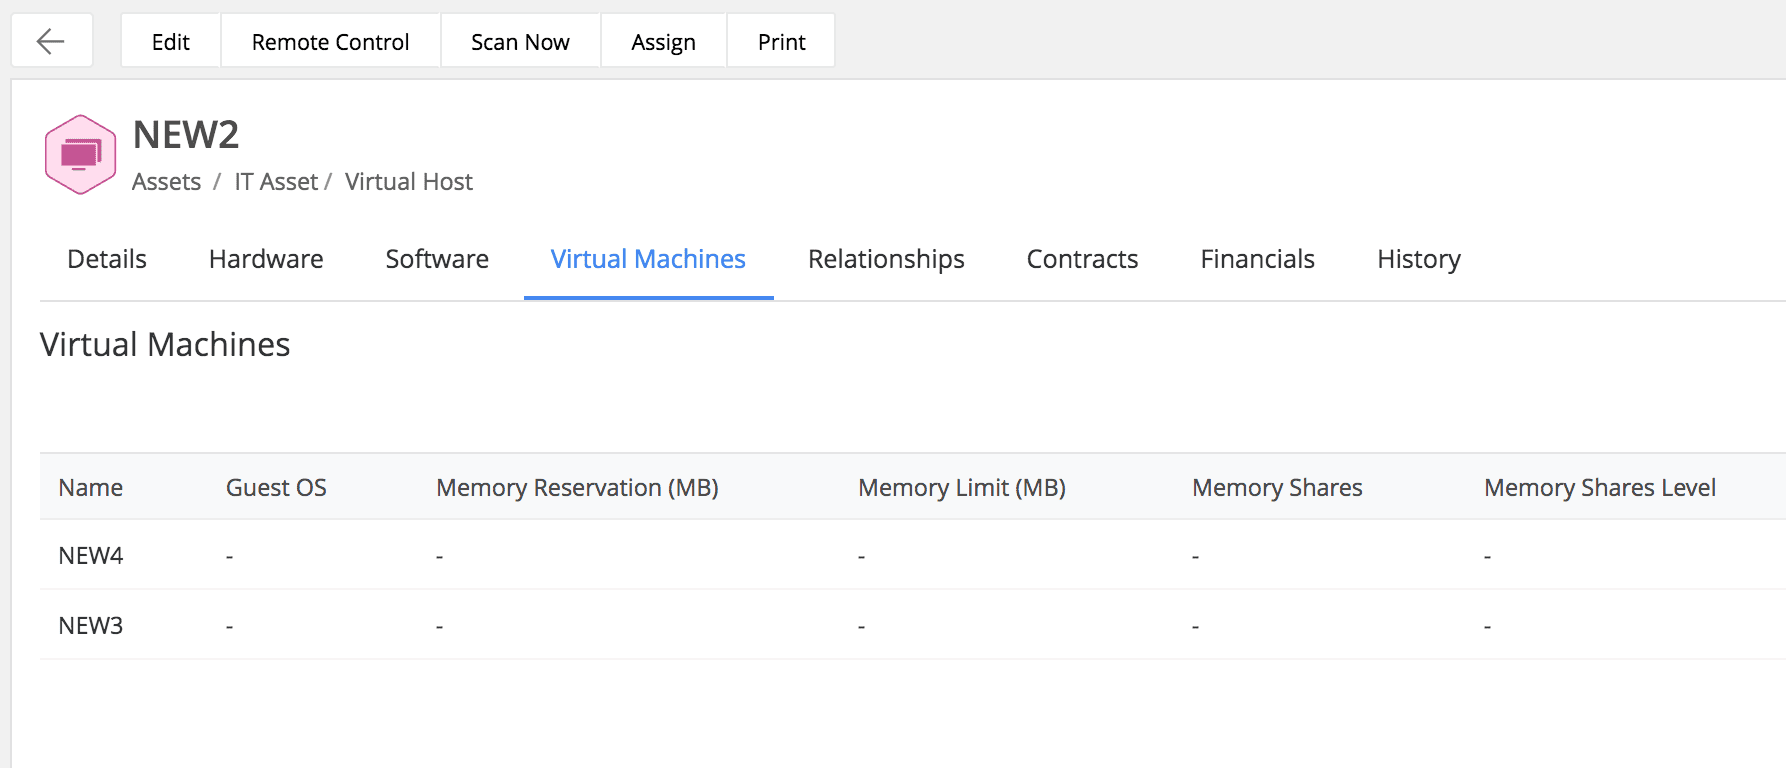Print the asset details
This screenshot has width=1786, height=768.
tap(781, 42)
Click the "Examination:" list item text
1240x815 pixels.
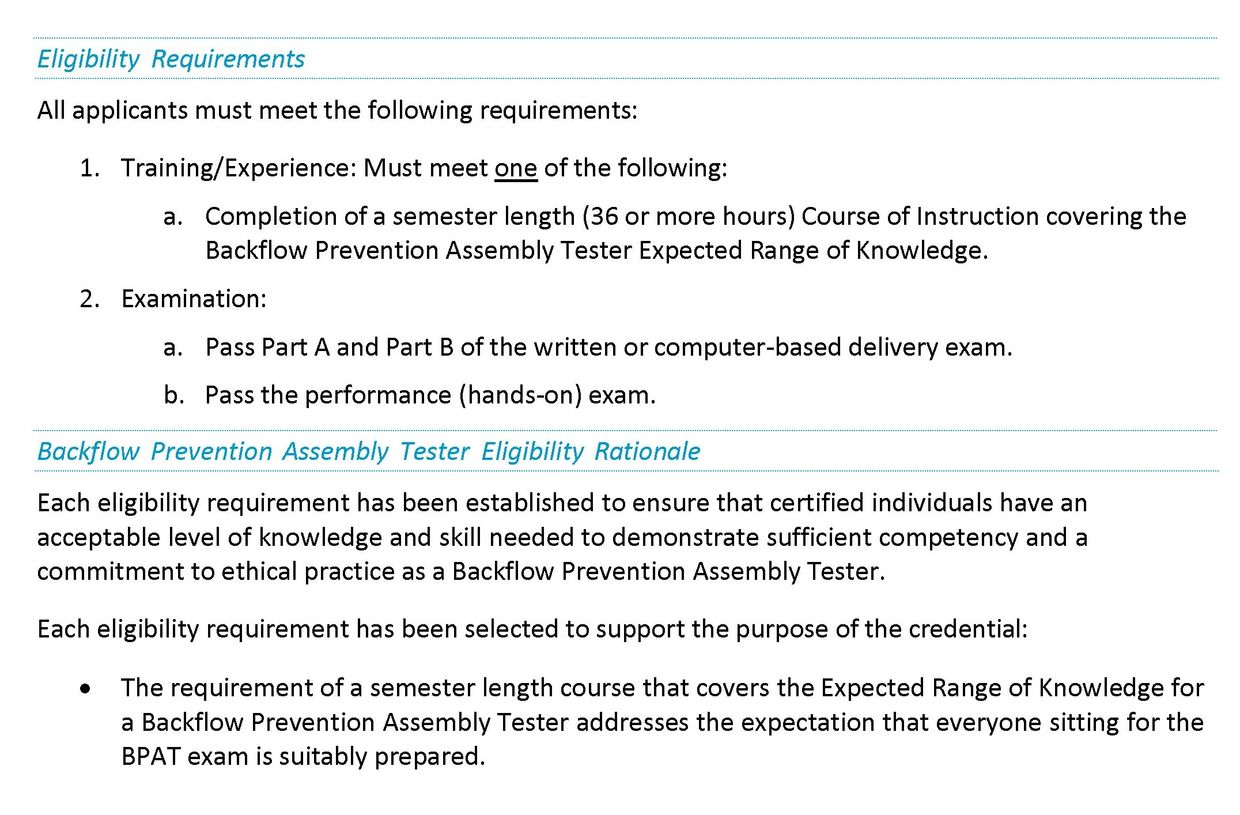point(193,298)
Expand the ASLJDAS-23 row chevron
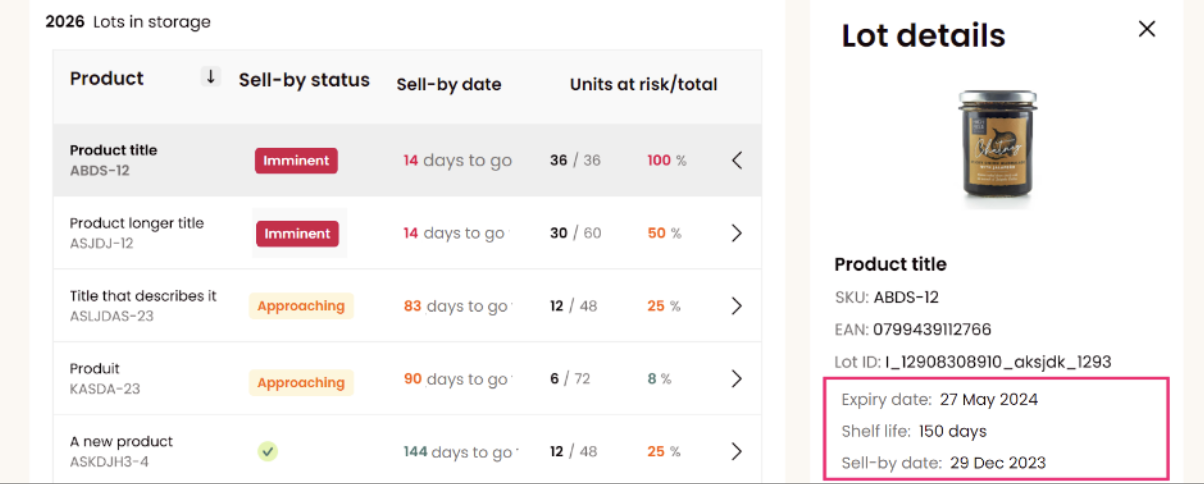Screen dimensions: 1204x484 pos(736,306)
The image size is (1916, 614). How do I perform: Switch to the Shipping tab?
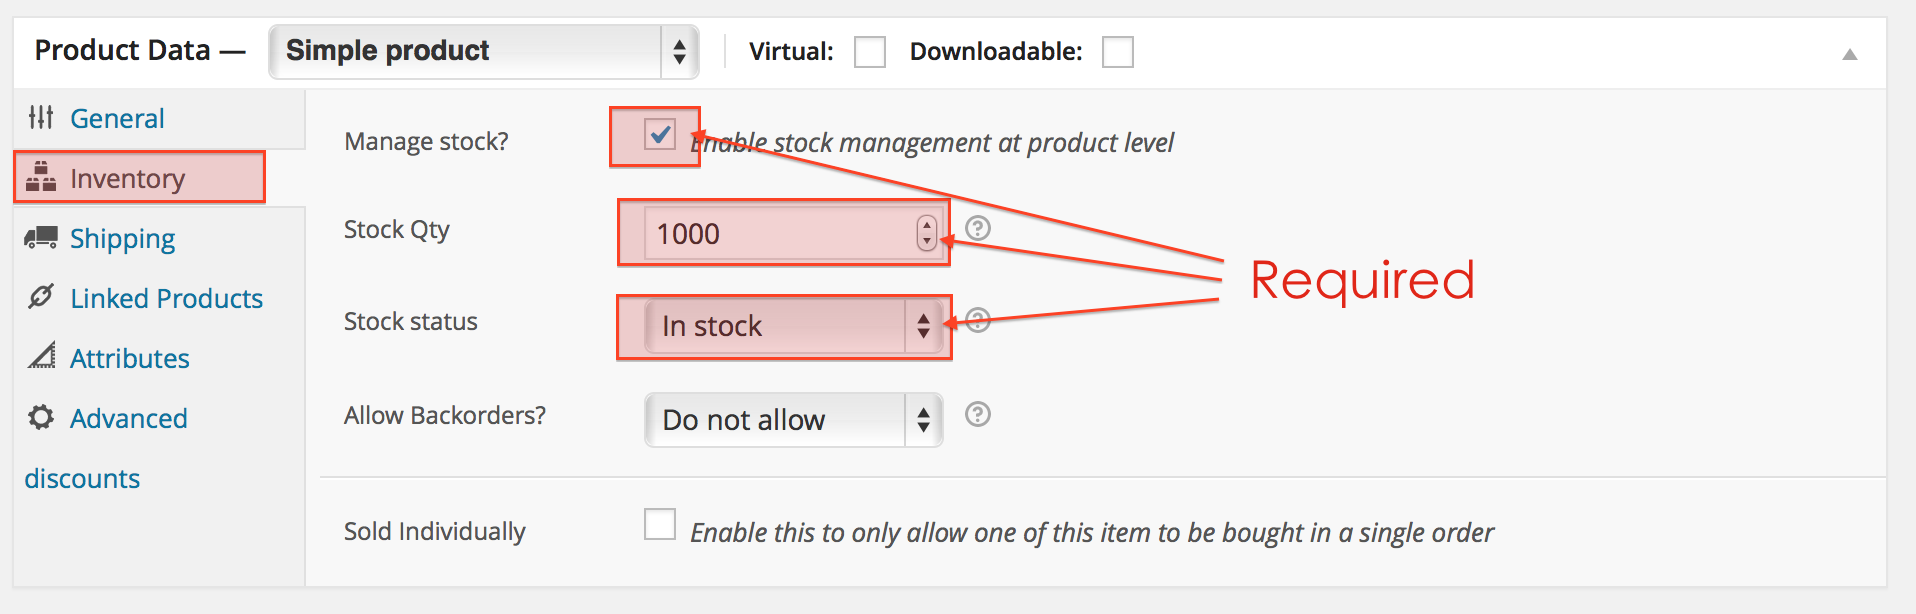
^^^^^^^^^^^^^^^^
# PROBLEM STATEMENT
Please leave out the pictures while you copy exactly the lines from the one containing "list item text" through the end of the records.

# SOLUTION TO THIS PROBLEM
Click the "Examination:" list item text
1240x815 pixels.
point(193,298)
Expand the ASLJDAS-23 row chevron
Screen dimensions: 1204x484 pos(736,306)
The image size is (1916, 614). How do I perform: Switch to the Shipping tab?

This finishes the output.